The arboretum also used an accessible design.

“We made the aisles a little wider than a normal sidewalk in a city so it would be easy for two wheelchairs or two double strollers to pass each other without one having to step off the sidewalk,” Jacobson said. .

The eastern stretch ends in an upper level wedding terrace with a wide expanse of the rest of the garden. Horticulturalists have stuck to a fairly neutral palette of whites, pale pinks and soft yellows in the “Holiday Garden”.

Kousa dogwoods will develop four-petalled white flowers in late spring, in time to welcome the June brides.

“Eventually, the branches will arch over the walkways in two directions to really frame this view of the wedding ceremony space,” Jacobson said.

The arboretum now reserves ceremonies until 2024.

garden story

The $16.6 million garden project was funded by donors and an endowment for its ongoing maintenance. The arboretum also received a matching grant of $500,000 from the state.

Volunteer guides will answer questions about the garden during an opening event with live music from 1 to 4 p.m. Sunday as part of the arboretum’s centennial celebration.

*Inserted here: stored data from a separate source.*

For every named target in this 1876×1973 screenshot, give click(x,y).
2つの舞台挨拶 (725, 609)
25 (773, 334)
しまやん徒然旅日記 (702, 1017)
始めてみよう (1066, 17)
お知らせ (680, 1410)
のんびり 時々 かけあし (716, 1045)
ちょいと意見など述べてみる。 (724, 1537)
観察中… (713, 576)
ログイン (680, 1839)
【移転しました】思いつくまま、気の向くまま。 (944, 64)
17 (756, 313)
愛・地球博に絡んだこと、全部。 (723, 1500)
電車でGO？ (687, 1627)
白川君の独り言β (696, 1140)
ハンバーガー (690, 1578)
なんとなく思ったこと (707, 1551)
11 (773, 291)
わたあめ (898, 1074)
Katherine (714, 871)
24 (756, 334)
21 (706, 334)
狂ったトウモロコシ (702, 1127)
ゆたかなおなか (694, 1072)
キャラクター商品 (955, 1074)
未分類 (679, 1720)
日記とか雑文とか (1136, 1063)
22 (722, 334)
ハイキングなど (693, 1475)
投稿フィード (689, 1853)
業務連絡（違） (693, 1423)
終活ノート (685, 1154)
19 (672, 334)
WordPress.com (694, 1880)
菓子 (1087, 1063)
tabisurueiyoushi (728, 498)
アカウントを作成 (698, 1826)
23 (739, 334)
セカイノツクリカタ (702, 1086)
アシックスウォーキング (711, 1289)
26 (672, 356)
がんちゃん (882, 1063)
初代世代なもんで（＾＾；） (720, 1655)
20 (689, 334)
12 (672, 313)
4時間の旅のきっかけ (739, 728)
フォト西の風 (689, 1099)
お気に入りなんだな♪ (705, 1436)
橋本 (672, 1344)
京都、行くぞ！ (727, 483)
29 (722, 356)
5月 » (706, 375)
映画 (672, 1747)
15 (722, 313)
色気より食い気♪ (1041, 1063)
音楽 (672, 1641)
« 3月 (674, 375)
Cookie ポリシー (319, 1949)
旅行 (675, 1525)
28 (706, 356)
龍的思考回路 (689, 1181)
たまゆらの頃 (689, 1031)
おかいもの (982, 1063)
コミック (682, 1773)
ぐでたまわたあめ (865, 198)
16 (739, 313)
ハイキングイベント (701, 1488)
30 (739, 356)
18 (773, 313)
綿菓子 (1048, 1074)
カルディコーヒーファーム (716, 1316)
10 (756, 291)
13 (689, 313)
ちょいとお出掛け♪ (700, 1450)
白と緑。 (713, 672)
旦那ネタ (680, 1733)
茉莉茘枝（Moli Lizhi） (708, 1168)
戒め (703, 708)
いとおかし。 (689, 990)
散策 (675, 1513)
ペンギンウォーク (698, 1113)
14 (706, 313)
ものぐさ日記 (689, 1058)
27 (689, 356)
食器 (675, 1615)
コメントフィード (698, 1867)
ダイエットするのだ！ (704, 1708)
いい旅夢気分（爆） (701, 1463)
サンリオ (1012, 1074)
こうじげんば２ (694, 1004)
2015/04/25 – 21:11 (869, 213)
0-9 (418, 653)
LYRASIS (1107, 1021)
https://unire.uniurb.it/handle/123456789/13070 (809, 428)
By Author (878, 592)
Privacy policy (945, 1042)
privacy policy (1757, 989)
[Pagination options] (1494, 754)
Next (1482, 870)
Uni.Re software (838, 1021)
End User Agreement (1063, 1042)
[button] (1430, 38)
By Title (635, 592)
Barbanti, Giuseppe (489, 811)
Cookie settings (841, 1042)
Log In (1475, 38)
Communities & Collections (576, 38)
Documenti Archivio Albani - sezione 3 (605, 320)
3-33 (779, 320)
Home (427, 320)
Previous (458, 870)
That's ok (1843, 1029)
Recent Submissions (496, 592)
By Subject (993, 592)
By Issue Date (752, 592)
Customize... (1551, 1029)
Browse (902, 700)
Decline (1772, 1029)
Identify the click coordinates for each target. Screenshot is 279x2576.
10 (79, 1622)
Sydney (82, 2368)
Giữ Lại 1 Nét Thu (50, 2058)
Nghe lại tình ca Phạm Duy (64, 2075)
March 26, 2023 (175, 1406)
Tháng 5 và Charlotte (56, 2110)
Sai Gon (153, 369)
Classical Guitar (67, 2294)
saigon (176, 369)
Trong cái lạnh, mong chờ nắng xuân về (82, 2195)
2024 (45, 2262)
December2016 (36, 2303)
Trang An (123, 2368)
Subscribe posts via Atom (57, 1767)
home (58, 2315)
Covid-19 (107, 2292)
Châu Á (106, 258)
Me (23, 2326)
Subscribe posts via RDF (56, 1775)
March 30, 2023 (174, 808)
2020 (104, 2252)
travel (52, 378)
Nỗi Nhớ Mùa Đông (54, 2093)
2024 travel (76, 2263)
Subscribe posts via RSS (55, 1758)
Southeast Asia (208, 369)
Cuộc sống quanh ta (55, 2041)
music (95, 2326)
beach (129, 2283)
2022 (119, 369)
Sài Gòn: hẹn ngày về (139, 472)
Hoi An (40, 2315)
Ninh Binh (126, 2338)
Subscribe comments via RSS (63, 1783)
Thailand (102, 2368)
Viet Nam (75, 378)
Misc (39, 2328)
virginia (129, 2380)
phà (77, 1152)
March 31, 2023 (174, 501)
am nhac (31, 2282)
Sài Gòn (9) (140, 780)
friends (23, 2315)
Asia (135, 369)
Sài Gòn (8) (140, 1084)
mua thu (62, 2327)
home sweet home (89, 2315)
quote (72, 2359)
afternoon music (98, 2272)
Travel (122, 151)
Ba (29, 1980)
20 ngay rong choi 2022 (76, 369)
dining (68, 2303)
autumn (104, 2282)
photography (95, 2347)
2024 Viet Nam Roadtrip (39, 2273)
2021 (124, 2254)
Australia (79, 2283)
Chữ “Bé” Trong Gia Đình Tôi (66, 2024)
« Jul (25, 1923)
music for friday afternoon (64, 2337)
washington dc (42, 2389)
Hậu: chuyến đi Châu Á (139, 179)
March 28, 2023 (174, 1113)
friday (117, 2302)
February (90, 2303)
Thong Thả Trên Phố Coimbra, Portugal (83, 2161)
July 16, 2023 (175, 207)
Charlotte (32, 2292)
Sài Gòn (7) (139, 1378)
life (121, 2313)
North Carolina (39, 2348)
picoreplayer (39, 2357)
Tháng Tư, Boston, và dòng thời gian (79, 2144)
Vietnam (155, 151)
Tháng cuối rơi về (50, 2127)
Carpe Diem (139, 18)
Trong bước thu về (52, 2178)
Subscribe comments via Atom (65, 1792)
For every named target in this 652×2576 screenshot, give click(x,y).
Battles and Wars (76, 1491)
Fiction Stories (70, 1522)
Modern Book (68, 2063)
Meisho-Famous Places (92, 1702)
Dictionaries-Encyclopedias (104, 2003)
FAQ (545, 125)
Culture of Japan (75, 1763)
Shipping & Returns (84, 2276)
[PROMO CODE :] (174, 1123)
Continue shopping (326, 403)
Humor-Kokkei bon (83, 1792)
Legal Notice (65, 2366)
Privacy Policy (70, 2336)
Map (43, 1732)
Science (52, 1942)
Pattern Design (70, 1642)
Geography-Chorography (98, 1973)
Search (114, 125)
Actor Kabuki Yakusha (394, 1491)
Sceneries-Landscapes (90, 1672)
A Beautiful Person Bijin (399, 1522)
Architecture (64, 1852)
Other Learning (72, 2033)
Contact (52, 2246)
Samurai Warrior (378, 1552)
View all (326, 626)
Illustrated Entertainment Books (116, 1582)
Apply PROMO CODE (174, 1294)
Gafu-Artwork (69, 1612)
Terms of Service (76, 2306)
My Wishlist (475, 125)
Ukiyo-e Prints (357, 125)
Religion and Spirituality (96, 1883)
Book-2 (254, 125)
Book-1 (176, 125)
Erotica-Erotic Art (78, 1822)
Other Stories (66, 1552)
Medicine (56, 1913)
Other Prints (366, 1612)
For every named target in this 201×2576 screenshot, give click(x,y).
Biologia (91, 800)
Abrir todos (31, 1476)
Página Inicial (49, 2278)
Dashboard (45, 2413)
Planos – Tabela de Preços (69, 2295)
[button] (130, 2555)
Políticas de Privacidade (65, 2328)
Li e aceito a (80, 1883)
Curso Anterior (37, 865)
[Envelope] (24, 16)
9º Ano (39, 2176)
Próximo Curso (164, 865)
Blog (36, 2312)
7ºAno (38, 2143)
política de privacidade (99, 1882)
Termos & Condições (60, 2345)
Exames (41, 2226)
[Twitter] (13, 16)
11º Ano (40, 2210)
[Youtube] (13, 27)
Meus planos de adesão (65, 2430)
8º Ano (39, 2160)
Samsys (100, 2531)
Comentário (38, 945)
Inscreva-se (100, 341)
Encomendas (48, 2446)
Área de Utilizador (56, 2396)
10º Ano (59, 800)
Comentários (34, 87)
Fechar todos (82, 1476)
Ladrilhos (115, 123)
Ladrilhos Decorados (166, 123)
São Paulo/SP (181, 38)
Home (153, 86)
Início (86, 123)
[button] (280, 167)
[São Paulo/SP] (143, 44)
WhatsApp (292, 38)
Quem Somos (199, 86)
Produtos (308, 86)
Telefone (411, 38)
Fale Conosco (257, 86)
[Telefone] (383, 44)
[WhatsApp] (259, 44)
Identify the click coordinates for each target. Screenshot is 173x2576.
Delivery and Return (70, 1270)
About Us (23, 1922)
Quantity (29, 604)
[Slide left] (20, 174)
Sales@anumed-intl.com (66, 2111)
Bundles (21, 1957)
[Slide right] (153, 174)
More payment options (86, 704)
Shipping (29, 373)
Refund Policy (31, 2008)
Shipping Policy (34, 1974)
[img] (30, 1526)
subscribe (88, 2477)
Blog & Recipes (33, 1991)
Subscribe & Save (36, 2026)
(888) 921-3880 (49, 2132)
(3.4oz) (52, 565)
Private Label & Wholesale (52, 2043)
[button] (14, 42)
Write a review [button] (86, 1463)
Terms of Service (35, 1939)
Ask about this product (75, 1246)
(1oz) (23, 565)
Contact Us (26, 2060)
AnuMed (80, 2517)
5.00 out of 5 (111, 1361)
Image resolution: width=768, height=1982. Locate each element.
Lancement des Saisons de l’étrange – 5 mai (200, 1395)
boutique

After the death of arboretum founder Joy Morton in 1934, Jean Morton Cudahy undertook projects to commemorate her father. That year, the arboretum planted hedges to create its first French-style garden space.

As a nod to a former crabapple field in the Hedge Garden, more disease-resistant crabapple trees have been planted around Centennial Square.

This is the kind of lasting evolution that Joy Morton would have embraced. In documents incorporating his family estate as an arboretum, Morton expressed his hope for a “great open-air museum organized for the practical study of all the species, varieties, and hybrids of the woody plants of the world”.